Dynamic Redfish URI Binding for Voice Command Context
Find Innovative SolutionsGenerate Solutions
Solution Overview
Problem
Voice command systems are unable to effectively implement complex commands due to a lack of information about expected parameters, leading to incomplete processing and mapping of Redfish URI bindings, which are statically derived and not dynamically adaptable to session context.
Innovation Solution
A system that processes audio data to identify speech commands, maps context data to missing parameters, and selects replacement data to dynamically generate Redfish query parameters, allowing for dynamic URI binding based on session-oriented interactions and user intent.

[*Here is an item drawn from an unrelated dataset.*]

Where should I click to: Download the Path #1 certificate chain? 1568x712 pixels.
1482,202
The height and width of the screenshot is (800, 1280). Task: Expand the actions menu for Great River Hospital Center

Engineering Contradictions & Design Principles
Engineering Contradiction Analysis
1Adaptability or versatility
If static Redfish URI binding is used, then system simplicity is maintained, but adaptability to session context and voice command complexity is reduced
Solution Approach 1:
The patent implements dynamic Redfish URI binding by transitioning from static pre-defined mappings to a dynamic query generation system. The system analyzes session context and voice commands in real-time, constructing appropriate Redfish query URIs on-demand. This allows the system to adapt to varying session states and complex voice commands while maintaining manageable complexity through automated query generation.
2Ease of operation
If voice commands without parameter information are used, then ease of operation is improved, but command processing accuracy deteriorates
Solution Approach 1:
The system incorporates feedback mechanisms where the NLP module analyzes the session context and provides information about expected parameters back to the command processing system. This feedback loop enables the system to understand implicit parameter requirements from voice commands and accurately map them to appropriate Redfish query parameters, maintaining both ease of voice operation and processing accuracy.
Solution Approach 2:
The patent introduces an intermediary NLP (Natural Language Processing) module that acts as a mediator between the simple voice command input and the structured Redfish query output. This intermediary layer translates informal voice commands with implicit parameters into accurate structured queries by leveraging session context information, thereby maintaining ease of operation while ensuring command processing accuracy.
3Manufacturing precision
If context data mapping is performed, then completeness of parameter mapping is improved, but processing time increases
Solution Approach 1:
The system performs preliminary actions by pre-establishing session context and pre-processing voice commands before final URI binding. The NLP module continuously analyzes session context and prepares parameter mappings in advance, so when a voice command is received, the mapping process can proceed quickly using pre-computed context information, reducing overall processing time while maintaining completeness.
Data Source
AI summary
A system for data processing, comprising a first processor operating under algorithmic control and configured to receive audio data during a first session and to convert the audio data into encoded electrical data. A second processor operating under algorithmic control and configured to identify speech data in the encoded electrical data and to convert the speech data to text data. The second processor further configured to process the text data to identify one or more commands and one or more missing parameters of the commands. The second processor further configured to map context data to one or more commands and the one or more missing parameters and to select replacement parameter data corresponding to the missing parameter data from the mapped context data.